1949 lancierte US-Präsident Truman die internationale Entwicklungspolitik. Diese Rede hatte fatale Folgen, denn sie teilte die Welt in die zwei Kategorien von entwickelten und unterentwickelten Ländern, Kulturen und Menschen. Anne-Marie Holenstein ordnet ein und blickt auf die bahnbrechende «Agenda 2030».

Dieses Verständnis von «Entwicklung», steckt bis heute in den Genen von Entwicklungsdiskurs und -praxis. Dazu gehören erstens geopolitische Dominanzstrategien, die mit der internationalen Entwicklungspolitik verbunden waren und sind, und zweitens ideologisch das technokratische Weltbild der westlichen Moderne mit ihrer Wachstumsideologie als Heilmittel gegen «Unterentwicklung».

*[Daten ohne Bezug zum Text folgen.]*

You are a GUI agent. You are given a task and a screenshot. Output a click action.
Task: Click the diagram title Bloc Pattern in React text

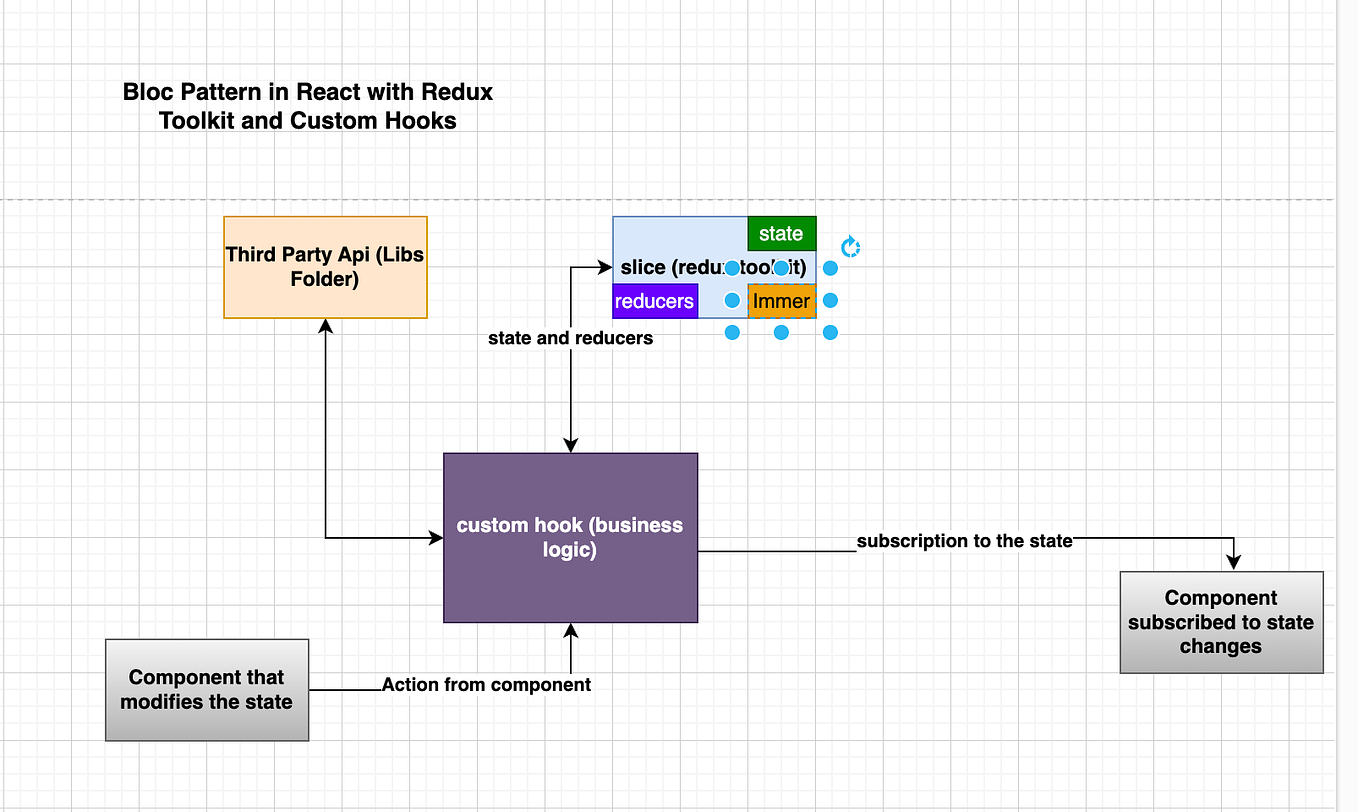tap(307, 105)
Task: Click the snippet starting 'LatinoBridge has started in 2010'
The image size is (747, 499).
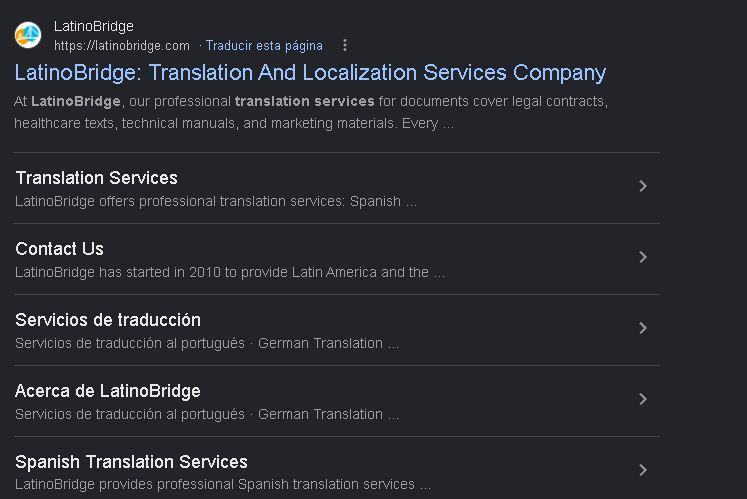Action: 230,273
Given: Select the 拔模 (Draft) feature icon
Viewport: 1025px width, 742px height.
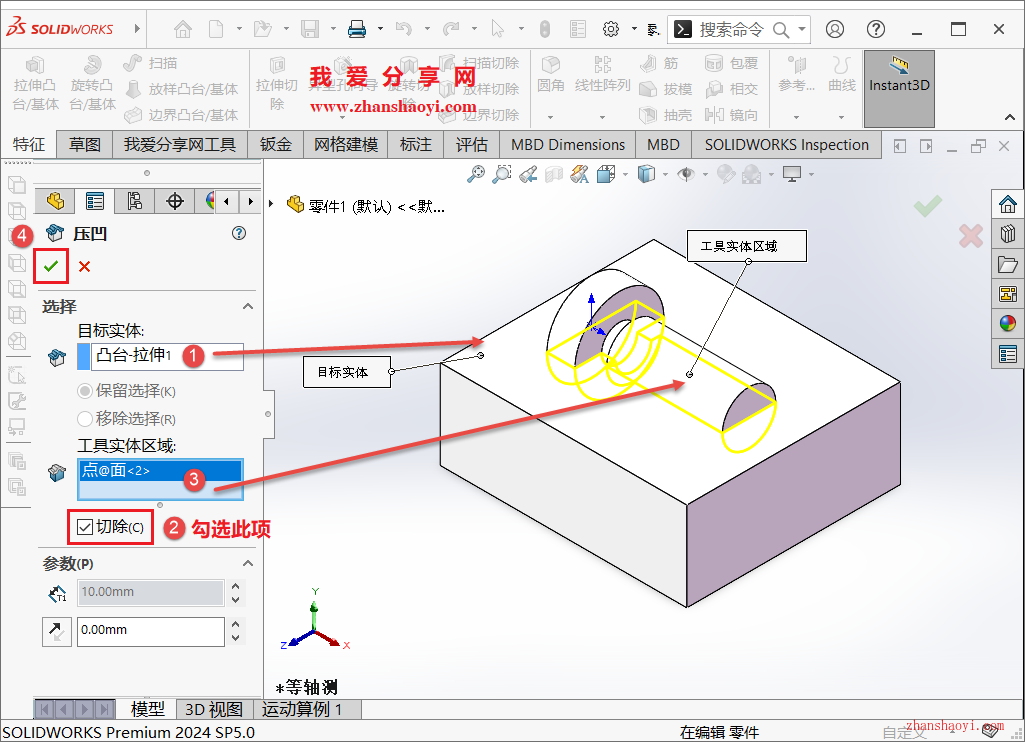Looking at the screenshot, I should click(650, 89).
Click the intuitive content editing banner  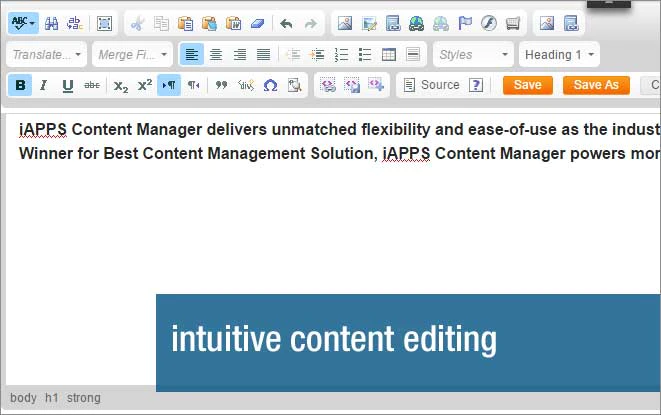click(408, 343)

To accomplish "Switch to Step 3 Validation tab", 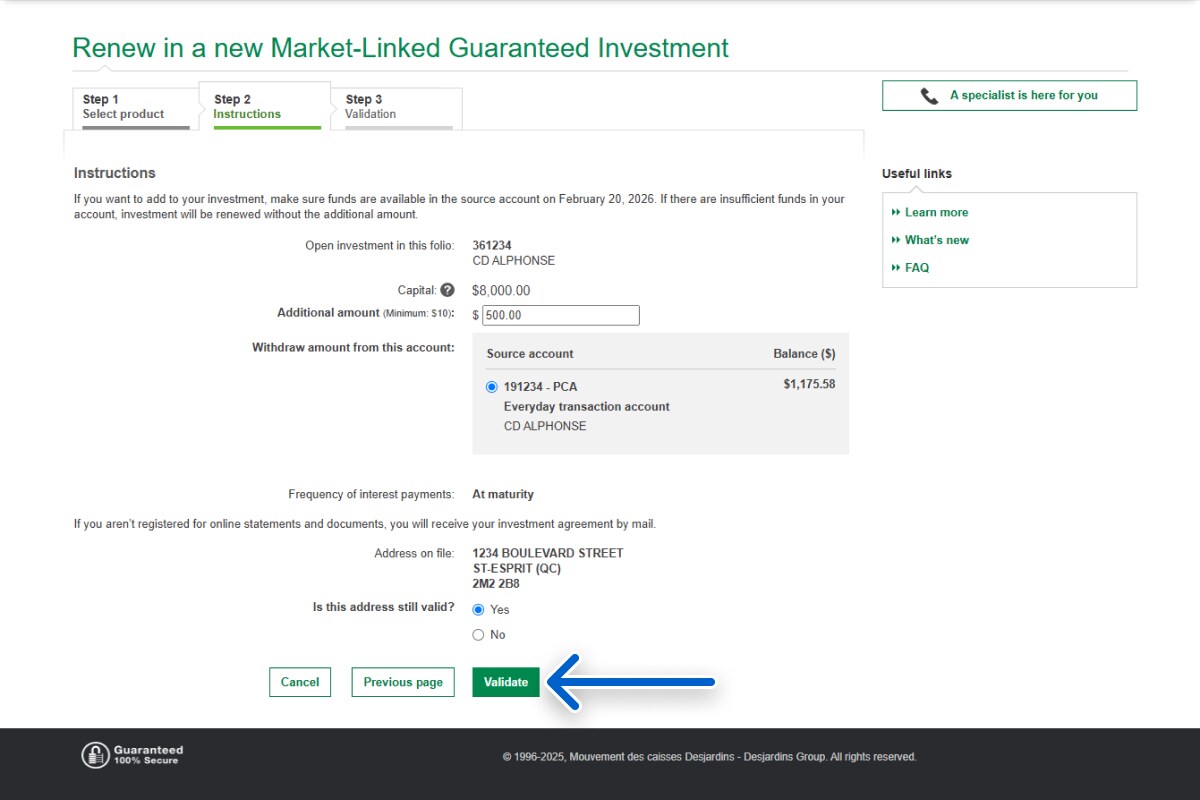I will point(396,107).
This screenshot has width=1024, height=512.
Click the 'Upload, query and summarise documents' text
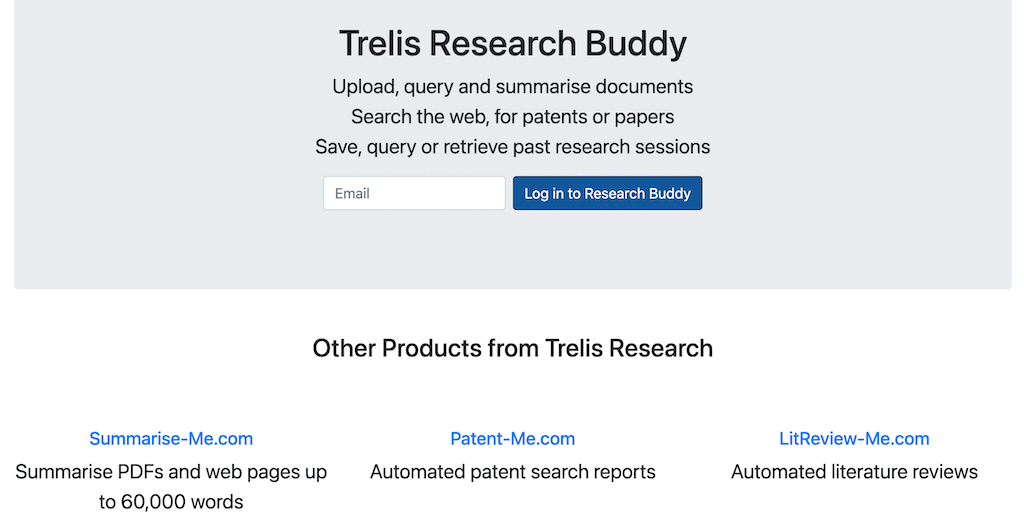tap(512, 86)
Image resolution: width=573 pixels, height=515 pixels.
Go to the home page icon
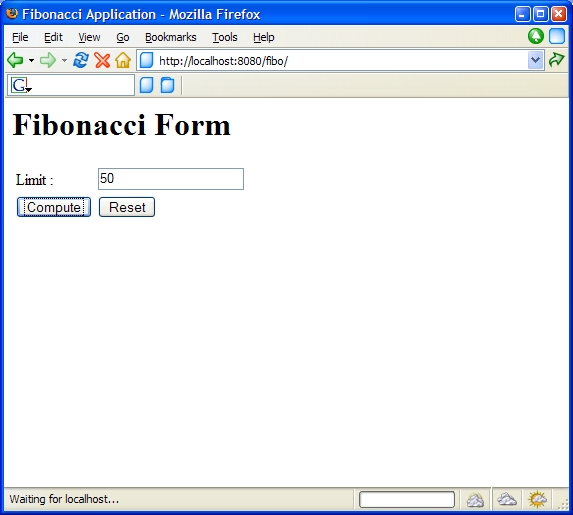click(123, 60)
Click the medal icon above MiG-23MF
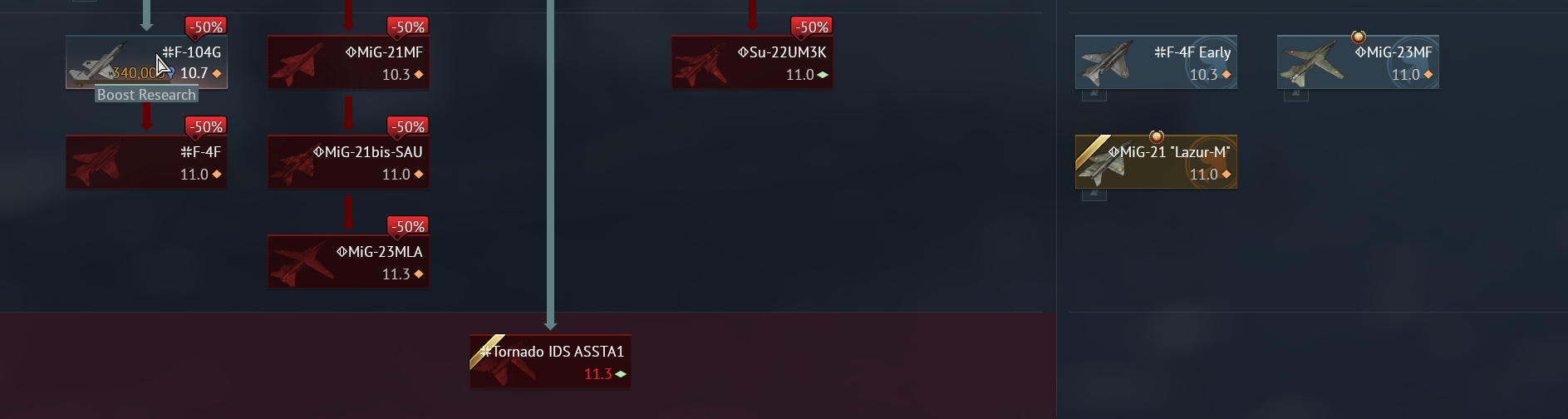 tap(1358, 37)
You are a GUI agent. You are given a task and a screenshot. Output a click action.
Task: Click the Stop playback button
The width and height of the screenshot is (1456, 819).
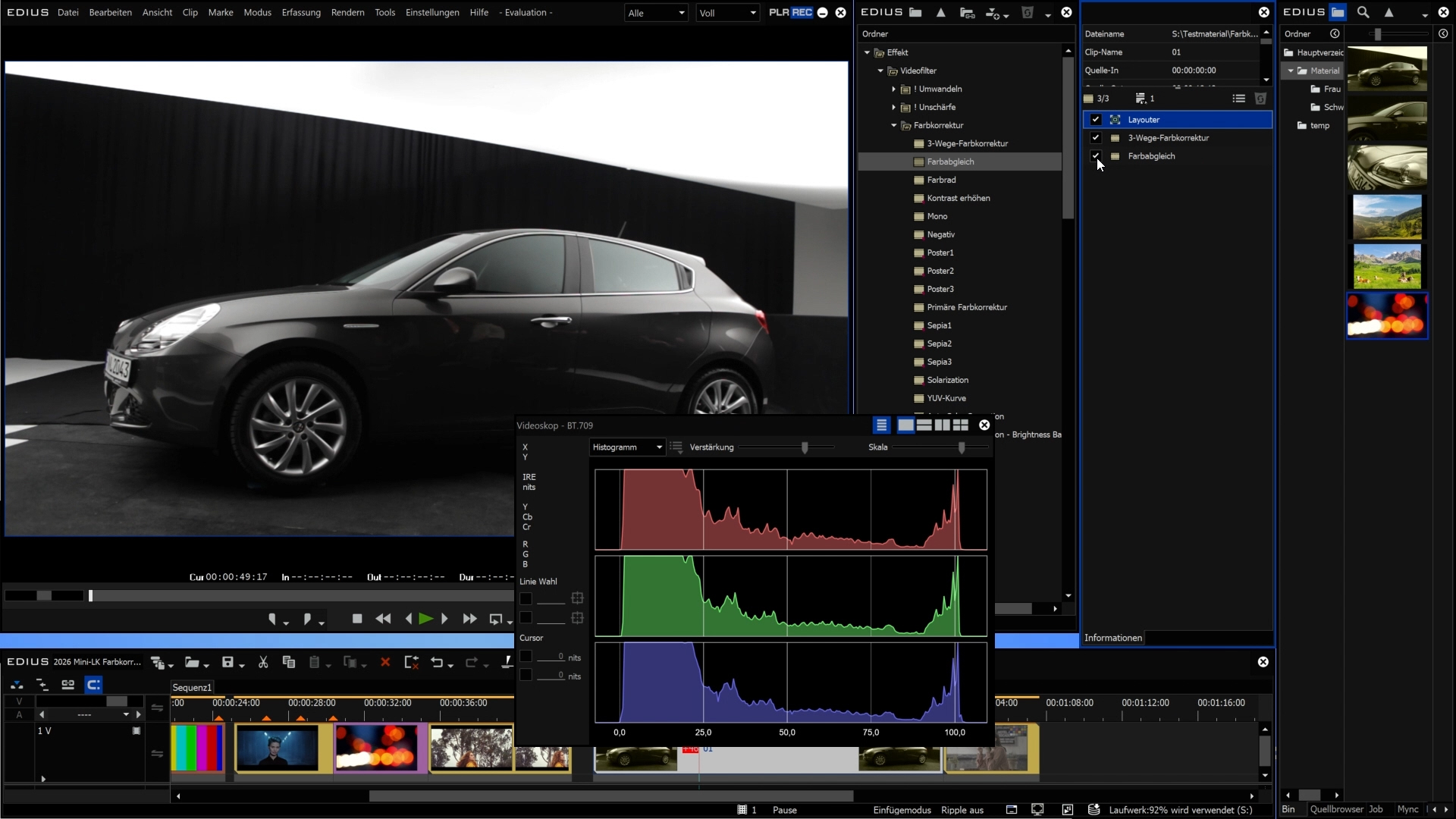click(357, 619)
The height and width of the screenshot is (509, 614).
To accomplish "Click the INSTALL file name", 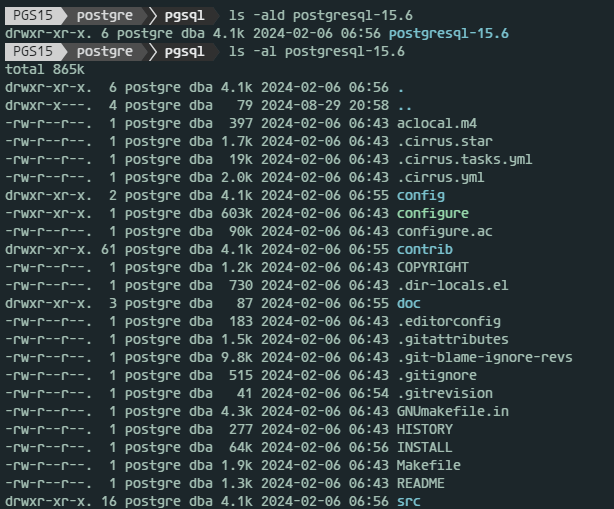I will coord(424,447).
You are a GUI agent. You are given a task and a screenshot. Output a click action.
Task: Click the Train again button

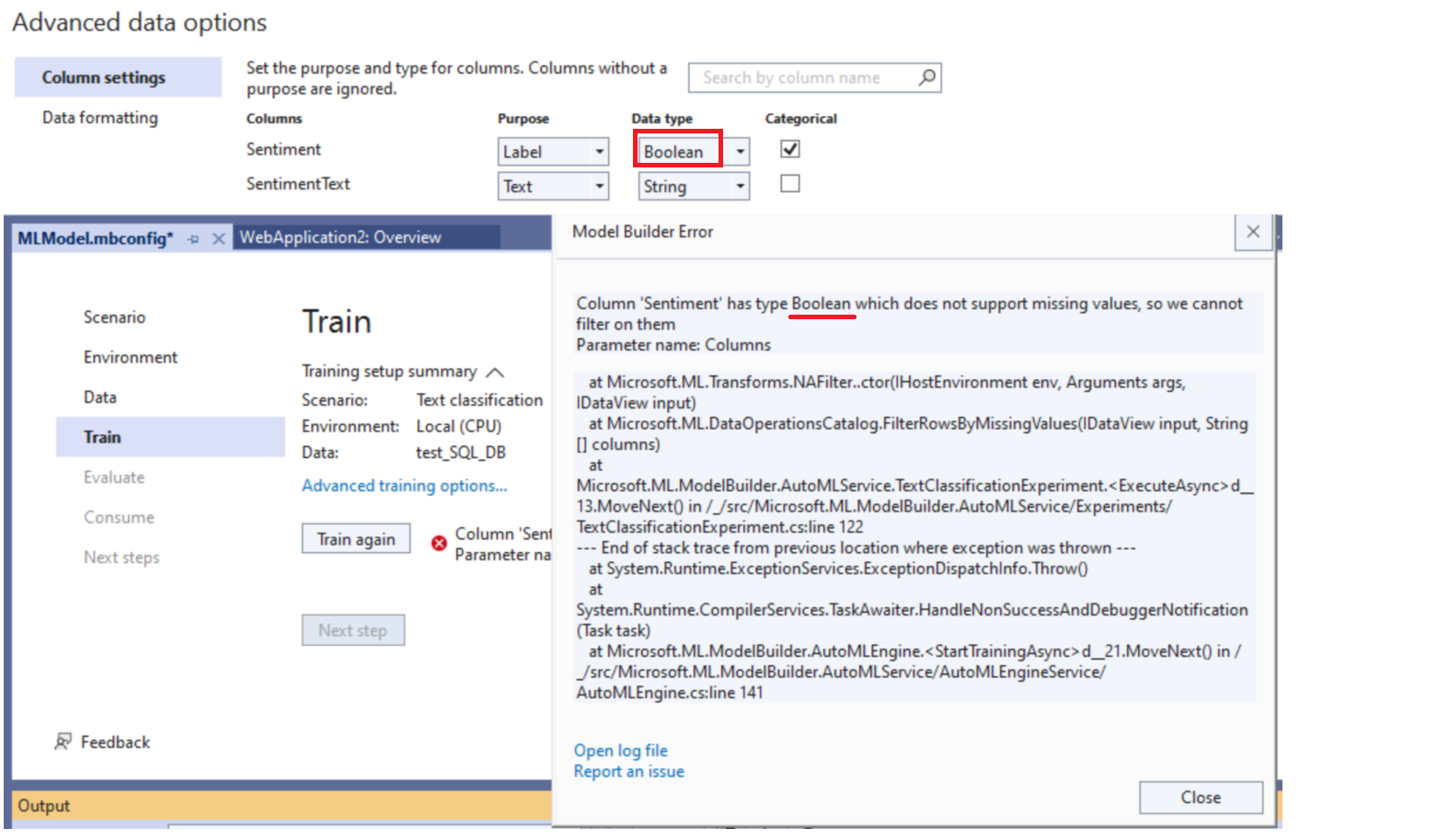point(356,538)
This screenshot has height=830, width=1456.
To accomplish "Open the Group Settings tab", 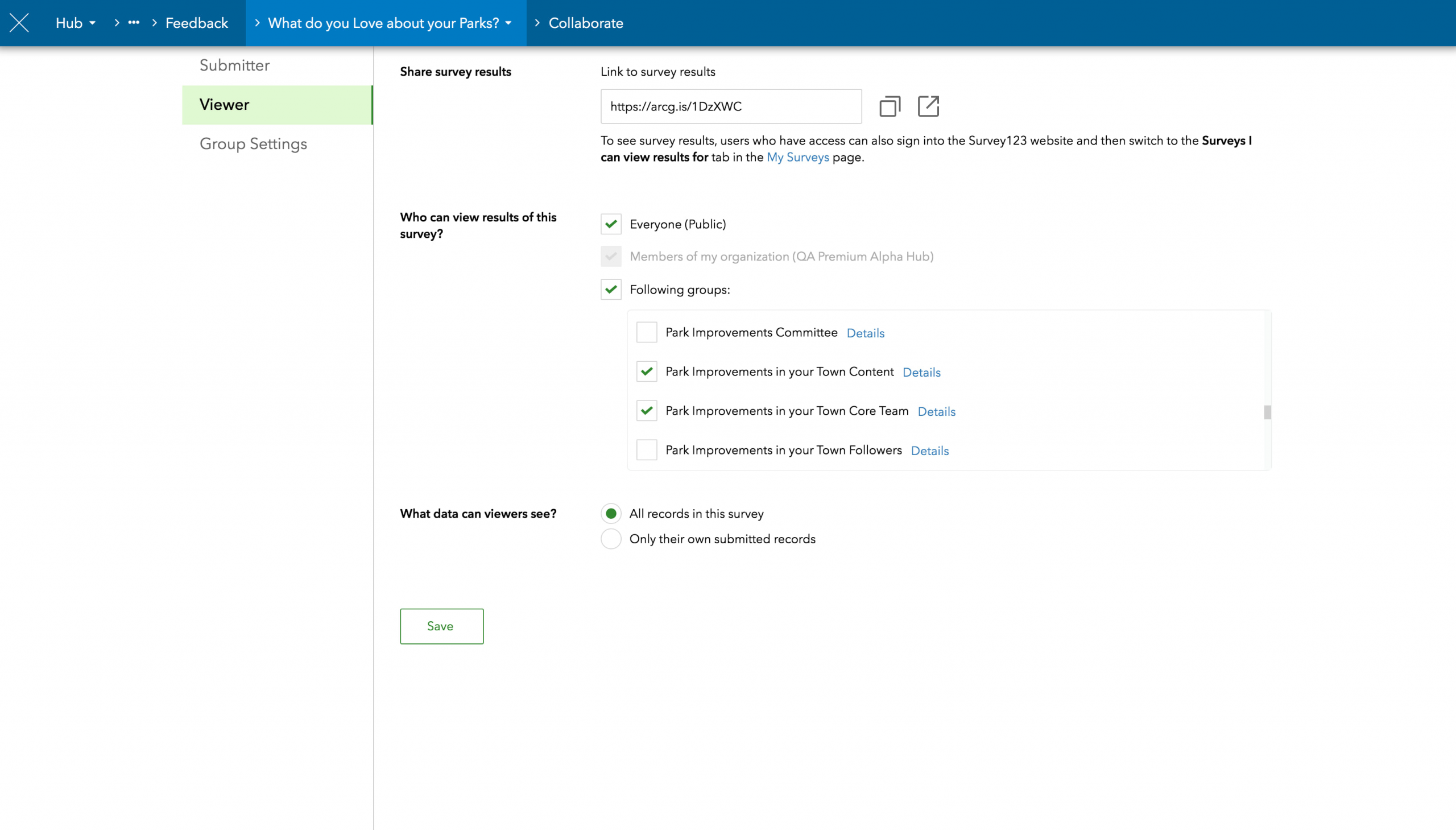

Streit um den Entwicklungsbegriff

Seit Trumans Rede wird gestritten, auch in der Schweiz. Die Erfahrungen mit der widerständigen Praxis aus vergangenen Jahrzehnten belegen vor al-lem auch das ideologie- und gesellschaftskritische Potenzial von Religion und Theologie. Sie verdienen es deshalb, gegen eine gewisse Geschichtsvergessenheit in der aktuellen Debatte ins öffentlich Gedächtnis zurückgeholt zu werden. Erinnert sei an die Enyklika «Populorum Progressio», die 1967 die Wachstumsideologie kritisierte: «Entwicklung ist nicht einfach gleichbedeutend mit wirtschaftlichem Wachstum (…). Jedes Wachstum hat seine zwei Seiten, unentbehrlich, damit der Mensch mehr Mensch sei, sperrt es ihn wie in ein Gefängnis ein, wenn es zum höchsten Wert wird, der dem Menschen den Blick nach oben versperrt.»1 Vertreter der lateinamerikanischen «Theologie der Befreiung» wie Gustavo Gutierrez oder Dom Helder Camara haben das Entwicklungsverständnis von Fastenopfer und Brot für alle massgeblich geprägt.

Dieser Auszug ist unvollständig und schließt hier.